== OBJECTIVE ==
Rewrite everything from "At what coordinates" down to "I will pos(1072,195).", swapping "document" for "file" and leaving the rest untouched.

## BEGIN RECORDED INFORMATION

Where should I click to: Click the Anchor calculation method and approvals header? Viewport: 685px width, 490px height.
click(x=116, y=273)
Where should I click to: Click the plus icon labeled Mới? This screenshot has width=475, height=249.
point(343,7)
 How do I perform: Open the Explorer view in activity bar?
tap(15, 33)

## END RECORDED INFORMATION
## BEGIN RECORDED INFORMATION

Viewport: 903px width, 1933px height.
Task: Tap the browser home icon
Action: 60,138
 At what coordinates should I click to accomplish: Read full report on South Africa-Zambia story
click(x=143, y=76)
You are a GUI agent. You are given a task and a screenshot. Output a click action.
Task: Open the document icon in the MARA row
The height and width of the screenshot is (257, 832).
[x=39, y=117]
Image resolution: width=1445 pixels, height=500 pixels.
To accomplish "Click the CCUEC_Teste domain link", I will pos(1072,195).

## END RECORDED INFORMATION

== ANSWER FOR THIS EXERCISE ==
 At what coordinates should I click to accomplish: Read full report on South Africa-Zambia story
click(x=143, y=76)
You are a GUI agent. You are given a task and a screenshot. Output a click action.
Task: Open the file icon in the MARA row
The height and width of the screenshot is (257, 832).
[x=39, y=117]
Image resolution: width=1445 pixels, height=500 pixels.
To accomplish "Click the CCUEC_Teste domain link", I will pos(1072,195).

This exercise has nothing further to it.